▸ Data supplied
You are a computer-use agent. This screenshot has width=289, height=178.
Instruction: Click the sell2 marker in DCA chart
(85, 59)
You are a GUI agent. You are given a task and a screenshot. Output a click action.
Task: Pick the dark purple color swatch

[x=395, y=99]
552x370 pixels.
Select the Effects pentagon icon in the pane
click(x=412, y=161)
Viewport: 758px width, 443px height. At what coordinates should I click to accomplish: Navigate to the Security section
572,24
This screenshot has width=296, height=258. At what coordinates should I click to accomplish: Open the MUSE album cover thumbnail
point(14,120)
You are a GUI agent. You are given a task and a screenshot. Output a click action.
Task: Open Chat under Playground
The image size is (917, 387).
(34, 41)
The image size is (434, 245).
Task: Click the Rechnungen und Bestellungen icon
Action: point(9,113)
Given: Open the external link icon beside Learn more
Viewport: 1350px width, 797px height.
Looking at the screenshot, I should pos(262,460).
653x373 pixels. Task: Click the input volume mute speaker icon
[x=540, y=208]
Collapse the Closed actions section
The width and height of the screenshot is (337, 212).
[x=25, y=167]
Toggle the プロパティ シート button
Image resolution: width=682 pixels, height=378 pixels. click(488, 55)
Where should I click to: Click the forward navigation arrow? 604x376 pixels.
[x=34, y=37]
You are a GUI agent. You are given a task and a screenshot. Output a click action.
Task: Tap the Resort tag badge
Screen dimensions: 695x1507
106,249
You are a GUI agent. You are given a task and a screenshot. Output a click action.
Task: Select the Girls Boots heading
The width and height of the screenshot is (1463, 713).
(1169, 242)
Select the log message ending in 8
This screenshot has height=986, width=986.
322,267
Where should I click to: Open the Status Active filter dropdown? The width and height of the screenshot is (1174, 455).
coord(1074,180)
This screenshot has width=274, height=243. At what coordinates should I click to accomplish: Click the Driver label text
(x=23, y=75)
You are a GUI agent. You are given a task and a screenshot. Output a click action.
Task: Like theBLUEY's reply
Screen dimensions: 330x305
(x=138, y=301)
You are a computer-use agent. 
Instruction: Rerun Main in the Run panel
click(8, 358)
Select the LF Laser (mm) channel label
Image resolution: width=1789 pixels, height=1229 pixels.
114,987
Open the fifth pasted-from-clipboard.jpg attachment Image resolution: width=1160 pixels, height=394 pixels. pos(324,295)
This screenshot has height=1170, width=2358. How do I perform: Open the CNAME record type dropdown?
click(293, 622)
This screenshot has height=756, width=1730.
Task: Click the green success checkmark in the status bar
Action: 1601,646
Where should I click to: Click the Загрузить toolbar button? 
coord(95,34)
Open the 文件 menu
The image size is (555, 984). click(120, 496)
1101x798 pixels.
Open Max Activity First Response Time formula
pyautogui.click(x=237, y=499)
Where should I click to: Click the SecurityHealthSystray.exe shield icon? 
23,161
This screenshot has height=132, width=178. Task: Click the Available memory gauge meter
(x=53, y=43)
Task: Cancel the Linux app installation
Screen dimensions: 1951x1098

▸ Direction
Rewrite the rows from the line containing "This screenshot has width=296, height=258." down to the line containing "point(14,120)", swapping "thumbnail" for "preview" and leaving everything else unchanged.

▸ Solution for this exercise
This screenshot has width=296, height=258. At what coordinates should I click to accomplish: Open the MUSE album cover preview
point(14,120)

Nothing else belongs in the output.